*** Data to process ***
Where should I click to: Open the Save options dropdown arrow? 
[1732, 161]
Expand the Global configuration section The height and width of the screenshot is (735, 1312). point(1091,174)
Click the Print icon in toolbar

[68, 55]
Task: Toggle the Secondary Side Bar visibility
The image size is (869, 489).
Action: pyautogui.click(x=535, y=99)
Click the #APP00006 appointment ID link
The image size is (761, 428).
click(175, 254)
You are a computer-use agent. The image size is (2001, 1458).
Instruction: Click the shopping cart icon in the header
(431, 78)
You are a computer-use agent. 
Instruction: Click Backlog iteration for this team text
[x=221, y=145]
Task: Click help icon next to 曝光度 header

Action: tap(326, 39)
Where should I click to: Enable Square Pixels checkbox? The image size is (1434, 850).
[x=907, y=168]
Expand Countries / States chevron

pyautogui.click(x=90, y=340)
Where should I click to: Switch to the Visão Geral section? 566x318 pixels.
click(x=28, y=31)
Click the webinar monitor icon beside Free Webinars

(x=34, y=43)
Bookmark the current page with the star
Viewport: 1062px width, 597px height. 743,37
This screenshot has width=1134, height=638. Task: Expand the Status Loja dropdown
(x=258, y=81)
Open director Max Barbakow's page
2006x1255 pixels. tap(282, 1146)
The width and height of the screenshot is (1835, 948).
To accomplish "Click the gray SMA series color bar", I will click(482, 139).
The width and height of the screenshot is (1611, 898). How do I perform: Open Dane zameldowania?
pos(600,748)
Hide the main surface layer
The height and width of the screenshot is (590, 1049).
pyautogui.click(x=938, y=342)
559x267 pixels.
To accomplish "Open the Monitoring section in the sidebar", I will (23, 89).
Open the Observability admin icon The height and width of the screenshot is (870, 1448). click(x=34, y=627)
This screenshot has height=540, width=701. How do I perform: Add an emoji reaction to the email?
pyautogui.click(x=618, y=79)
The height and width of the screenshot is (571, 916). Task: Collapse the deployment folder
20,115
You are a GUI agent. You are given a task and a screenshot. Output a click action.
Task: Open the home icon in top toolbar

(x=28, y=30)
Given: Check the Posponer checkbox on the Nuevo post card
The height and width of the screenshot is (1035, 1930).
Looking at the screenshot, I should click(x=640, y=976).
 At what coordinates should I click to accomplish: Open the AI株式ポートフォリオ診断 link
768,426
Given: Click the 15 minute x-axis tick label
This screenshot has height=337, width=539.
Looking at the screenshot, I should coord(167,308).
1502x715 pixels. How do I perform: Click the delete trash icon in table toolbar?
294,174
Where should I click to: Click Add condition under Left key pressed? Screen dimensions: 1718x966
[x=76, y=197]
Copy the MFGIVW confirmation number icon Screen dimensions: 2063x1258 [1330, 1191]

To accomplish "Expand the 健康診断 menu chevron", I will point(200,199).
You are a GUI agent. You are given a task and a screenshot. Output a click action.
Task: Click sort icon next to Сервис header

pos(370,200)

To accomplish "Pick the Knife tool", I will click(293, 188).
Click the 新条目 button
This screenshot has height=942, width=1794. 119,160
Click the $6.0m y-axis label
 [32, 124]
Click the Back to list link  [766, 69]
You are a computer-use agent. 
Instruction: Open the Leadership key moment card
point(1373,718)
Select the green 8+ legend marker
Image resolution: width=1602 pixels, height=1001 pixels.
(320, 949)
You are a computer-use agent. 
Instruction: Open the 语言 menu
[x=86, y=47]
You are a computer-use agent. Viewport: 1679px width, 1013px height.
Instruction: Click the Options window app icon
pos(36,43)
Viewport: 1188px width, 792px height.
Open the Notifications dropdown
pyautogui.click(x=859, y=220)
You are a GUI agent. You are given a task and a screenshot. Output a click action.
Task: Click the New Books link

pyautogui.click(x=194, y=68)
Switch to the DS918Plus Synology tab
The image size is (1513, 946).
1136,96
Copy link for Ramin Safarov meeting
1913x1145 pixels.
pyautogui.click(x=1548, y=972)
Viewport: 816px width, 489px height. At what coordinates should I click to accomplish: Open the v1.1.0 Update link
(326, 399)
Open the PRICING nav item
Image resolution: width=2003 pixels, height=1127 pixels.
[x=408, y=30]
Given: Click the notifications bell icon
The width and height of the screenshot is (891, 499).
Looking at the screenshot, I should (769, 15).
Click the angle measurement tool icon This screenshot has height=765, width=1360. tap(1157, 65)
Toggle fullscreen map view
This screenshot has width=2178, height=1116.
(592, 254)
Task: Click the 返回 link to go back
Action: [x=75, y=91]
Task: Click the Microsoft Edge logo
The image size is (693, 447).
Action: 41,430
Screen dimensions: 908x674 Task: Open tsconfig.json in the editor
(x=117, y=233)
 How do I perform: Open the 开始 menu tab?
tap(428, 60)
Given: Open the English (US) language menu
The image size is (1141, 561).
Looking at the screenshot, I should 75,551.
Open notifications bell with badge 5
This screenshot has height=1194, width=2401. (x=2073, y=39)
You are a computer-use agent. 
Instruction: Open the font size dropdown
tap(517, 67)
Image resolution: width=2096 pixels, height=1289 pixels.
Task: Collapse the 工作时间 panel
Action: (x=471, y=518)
***
### Exercise aim
Begin with the first line of the records and finish with the line containing "Click the #APP00006 appointment ID link". Reproduce those lines exactly, both ends included, and nothing else.

### Response to the task
Where should I click to: Open the Save options dropdown arrow? 
[1732, 161]
Expand the Global configuration section The height and width of the screenshot is (735, 1312). point(1091,174)
Click the Print icon in toolbar

[68, 55]
Task: Toggle the Secondary Side Bar visibility
The image size is (869, 489).
Action: pyautogui.click(x=535, y=99)
Click the #APP00006 appointment ID link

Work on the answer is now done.